_What you are asked to do:_ In the stretch from the start of the lines through the line containing "so click(x=1163, y=293).", change every "screenshot" to "capture". Give only those lines back, with nothing else altered.

_Material provided:_
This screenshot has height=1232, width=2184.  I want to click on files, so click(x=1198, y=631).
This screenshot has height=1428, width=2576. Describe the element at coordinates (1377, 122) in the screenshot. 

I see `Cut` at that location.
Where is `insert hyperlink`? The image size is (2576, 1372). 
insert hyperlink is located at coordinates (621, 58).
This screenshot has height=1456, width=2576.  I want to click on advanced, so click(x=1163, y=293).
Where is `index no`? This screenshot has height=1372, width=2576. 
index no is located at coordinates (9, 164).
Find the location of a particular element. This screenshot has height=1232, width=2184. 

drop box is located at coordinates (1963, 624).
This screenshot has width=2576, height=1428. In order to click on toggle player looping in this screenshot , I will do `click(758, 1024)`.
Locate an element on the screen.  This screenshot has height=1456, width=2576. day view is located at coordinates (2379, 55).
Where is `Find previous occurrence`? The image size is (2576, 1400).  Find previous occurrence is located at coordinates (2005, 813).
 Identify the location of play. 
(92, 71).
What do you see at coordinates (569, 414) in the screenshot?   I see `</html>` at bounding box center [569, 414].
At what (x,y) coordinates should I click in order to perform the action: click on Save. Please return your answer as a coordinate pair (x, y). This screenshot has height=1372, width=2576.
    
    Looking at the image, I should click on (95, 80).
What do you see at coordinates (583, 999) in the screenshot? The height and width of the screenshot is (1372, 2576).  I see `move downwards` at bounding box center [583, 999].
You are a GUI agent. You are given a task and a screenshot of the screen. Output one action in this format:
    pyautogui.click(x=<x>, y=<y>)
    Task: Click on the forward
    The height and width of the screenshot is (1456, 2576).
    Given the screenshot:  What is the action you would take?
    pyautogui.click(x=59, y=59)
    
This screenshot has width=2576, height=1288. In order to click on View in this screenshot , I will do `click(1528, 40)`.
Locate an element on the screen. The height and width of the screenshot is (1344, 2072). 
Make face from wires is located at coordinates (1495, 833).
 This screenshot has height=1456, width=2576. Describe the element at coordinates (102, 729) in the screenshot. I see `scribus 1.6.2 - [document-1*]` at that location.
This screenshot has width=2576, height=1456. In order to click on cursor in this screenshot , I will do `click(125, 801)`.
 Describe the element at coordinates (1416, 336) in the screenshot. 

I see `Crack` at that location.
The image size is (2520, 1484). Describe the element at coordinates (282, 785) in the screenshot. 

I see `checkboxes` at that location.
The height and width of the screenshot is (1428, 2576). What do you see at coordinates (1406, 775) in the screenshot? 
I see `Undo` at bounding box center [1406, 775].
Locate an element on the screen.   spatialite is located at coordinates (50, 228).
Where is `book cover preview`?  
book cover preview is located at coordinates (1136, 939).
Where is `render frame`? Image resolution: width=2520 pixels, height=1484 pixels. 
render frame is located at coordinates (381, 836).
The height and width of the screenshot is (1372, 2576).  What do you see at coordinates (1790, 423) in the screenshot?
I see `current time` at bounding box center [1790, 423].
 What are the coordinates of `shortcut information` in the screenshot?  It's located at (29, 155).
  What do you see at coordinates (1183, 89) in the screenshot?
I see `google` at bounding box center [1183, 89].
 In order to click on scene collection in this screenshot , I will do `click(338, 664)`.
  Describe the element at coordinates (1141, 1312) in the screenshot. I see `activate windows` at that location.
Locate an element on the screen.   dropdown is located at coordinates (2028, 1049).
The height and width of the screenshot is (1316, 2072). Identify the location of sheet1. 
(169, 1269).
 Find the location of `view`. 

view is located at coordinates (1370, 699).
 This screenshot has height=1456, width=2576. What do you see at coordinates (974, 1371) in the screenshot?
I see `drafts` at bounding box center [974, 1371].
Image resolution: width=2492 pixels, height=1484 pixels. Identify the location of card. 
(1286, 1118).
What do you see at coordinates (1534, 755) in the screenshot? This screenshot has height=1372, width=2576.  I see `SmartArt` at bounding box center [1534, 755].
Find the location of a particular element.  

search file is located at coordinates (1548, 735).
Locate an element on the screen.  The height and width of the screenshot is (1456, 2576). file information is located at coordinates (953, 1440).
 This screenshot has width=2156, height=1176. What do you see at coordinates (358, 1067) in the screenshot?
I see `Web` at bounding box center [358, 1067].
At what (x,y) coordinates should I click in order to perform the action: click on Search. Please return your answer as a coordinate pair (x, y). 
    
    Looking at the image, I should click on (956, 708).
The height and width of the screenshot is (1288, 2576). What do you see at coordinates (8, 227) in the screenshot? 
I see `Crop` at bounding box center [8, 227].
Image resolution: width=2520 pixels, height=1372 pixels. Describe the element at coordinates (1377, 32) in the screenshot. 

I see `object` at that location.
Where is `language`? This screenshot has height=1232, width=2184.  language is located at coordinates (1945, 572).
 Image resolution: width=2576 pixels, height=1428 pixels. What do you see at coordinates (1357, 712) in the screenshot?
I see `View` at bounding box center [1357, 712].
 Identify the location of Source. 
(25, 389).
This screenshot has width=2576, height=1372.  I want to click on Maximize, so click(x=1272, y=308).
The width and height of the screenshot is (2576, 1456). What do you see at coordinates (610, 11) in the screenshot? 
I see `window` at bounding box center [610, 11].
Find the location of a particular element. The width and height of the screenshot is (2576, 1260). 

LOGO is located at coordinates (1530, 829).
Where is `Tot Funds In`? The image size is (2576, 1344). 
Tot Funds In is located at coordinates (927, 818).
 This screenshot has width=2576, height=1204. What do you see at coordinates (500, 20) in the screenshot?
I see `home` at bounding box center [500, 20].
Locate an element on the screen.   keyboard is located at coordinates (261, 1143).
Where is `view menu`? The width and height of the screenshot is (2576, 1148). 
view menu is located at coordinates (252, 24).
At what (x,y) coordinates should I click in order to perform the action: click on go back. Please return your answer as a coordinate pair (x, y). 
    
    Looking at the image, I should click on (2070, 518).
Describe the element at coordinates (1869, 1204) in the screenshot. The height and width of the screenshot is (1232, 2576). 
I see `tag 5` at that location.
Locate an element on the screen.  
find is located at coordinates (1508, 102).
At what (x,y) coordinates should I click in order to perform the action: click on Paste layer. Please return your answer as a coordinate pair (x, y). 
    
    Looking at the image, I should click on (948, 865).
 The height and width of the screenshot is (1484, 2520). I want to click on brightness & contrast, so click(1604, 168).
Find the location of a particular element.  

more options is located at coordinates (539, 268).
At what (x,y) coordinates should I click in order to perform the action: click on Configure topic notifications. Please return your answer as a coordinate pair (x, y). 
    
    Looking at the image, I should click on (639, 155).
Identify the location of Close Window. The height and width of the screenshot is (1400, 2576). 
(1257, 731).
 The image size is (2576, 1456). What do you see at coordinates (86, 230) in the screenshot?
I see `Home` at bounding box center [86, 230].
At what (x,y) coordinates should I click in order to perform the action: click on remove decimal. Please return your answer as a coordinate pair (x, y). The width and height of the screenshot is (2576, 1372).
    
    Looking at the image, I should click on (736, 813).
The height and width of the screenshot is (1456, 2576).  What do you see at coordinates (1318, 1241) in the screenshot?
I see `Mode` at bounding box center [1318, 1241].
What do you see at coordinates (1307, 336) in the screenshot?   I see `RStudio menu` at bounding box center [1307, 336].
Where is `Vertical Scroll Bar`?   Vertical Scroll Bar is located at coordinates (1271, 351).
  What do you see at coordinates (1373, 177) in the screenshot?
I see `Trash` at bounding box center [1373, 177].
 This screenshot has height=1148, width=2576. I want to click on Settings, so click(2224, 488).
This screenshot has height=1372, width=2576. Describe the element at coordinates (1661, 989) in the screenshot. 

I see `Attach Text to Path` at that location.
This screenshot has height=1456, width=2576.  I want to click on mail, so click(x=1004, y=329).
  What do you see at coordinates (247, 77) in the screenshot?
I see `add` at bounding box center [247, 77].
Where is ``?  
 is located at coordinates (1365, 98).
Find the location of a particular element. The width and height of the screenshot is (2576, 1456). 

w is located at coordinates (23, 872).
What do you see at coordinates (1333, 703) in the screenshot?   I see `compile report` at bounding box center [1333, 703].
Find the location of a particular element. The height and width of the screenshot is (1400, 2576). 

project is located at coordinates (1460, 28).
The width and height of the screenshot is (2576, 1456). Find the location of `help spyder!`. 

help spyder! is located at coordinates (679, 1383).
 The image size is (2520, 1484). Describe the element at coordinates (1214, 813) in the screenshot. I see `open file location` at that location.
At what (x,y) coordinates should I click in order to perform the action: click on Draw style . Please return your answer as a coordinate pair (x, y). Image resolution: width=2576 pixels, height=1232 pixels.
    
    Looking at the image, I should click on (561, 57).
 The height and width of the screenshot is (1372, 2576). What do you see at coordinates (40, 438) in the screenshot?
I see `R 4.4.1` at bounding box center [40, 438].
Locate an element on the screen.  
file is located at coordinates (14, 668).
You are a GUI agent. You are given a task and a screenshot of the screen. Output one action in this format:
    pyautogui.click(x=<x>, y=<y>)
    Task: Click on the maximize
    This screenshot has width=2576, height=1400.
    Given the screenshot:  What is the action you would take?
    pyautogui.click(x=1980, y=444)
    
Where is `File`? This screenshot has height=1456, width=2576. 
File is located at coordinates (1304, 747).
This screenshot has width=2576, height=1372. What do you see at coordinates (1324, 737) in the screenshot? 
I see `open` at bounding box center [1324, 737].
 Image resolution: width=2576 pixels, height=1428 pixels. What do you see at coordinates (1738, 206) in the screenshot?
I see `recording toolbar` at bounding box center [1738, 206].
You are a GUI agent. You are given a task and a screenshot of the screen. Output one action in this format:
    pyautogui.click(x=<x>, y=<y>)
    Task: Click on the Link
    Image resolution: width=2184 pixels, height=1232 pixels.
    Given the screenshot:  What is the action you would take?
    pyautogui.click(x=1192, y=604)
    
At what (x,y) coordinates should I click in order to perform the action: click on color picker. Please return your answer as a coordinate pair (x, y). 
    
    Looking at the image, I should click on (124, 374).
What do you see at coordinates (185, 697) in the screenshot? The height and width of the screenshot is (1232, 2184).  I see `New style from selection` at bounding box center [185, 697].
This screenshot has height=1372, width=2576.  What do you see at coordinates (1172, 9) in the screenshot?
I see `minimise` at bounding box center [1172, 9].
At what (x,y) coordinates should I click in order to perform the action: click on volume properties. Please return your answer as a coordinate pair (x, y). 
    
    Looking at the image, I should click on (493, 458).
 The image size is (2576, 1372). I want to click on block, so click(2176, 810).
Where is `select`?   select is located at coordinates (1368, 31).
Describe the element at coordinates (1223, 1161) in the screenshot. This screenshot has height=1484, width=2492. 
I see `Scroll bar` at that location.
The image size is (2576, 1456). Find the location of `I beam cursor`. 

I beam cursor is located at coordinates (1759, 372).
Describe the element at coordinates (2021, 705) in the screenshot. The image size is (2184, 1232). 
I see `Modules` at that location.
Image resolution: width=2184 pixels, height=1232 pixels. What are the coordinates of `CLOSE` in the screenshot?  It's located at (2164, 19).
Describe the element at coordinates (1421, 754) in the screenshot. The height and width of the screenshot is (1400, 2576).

_In response:_
This capture has height=1232, width=2184.  I want to click on files, so click(x=1198, y=631).
This capture has height=1428, width=2576. Describe the element at coordinates (1377, 122) in the capture. 

I see `Cut` at that location.
Where is `insert hyperlink`? The image size is (2576, 1372). 
insert hyperlink is located at coordinates (621, 58).
This capture has height=1456, width=2576.  I want to click on advanced, so click(x=1163, y=293).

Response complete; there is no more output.